Also: “The particular urgency with which Tatchell targets Muslims“? Well – which Muslims? All of them? An attack on a far-right preacher who thinks all gay people are animals is an attack on all Muslims? Isn’t it “racially insensitive” to identify all Muslims with the hard-right ideologues that Tatchell feels “urgent” about?
What a wretched, hypocritical shower these self-righteous NUS authoritarians and their academic friends, are!
Like (I’m sure) most decent people, I was appalled to read in today’s Observer that the NUS’s LGBT representative, one Fran Cowling, has denounced Peter Tatchell as “transphobic” and “racist”.
The “evidence” for this nonsense is non-existent to any rational person, so I don’t intend, here, to even dignify it with a response: Comrade Coatesy deals with it here.
Suffice to say that my immediate reaction was that Fran Cowling, the NUS’s LGBT representative who made these comments, may be mentally ill: certainly, she should not be taken as speaking on behalf of the NUS: the NUS told the Observer “Tatchell has not been ‘no-platformed’ by the union as a whole, and that it was up to Cowling to make her own choices with regard to this event.”

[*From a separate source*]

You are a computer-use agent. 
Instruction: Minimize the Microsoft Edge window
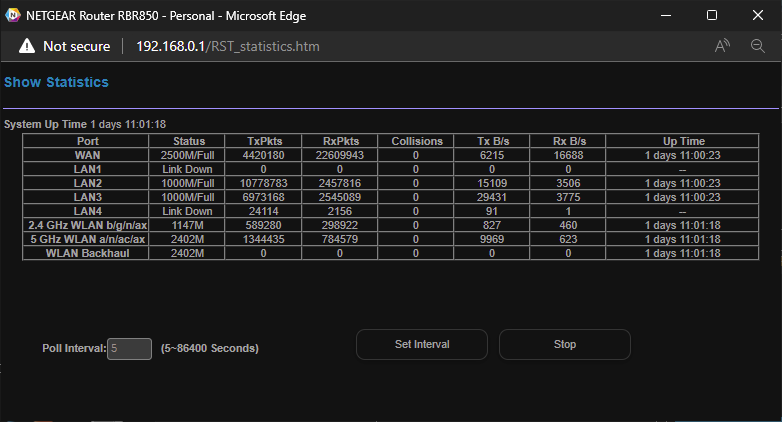coord(665,16)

So I assumed this was the reaction of one strange and disturbed individual, carried away by the self-righteous logic of identity politics. Until this was drawn to my attention:
Here is what passed – overwhelmingly – at NUS LGBT conference 2015
Motion 101: End Transphobia, Biphobia and Islamophobia on Campus
Content warning: Transphobia, biphobia, and Islamophobia
Conference believes:
1.1. NUS LGBT has a duty to protect and promote the rights of those who self-define as part of LGBT NUS, on campus at University or college and in wider society.
2.2. All students, regardless of their sexual orientation or gender identity, have the right to a safe environment at their University or College campus where they can learn, develop as an individual, and achieve their full potential. This safe space must include an environment that is free from all forms of discrimination and prejudice including but not limited to: homophobia, transphobia, biphobia, racism, sexism, ableism, xenophobia, Islamophobia, and anti-Semitism.
3.3. Transphobia is an irrational dislike, hatred, prejudice and/or discriminatory action towards individuals who define as Trans, including (but not limited to) transgender, transsexual, transvestite, and genderqueer people, and anyone who does define into the gender binary norms of society.
4.4. NUS Liberation Campaigns have previously passed ‘No Platform’ Policies in order to protect students from individuals who preach prejudice and discrimination based on an individual’s identity, and who incite hatred against an individual based upon their identity or beliefs.
5.5. The NUS LGBT Campaign and the NUS Women’s Campaign have previously passed policy refusing to share a platform with Julie Bindel, a journalist and author who is notorious for her transphobic publications and views, and other individuals who hold transphobic views.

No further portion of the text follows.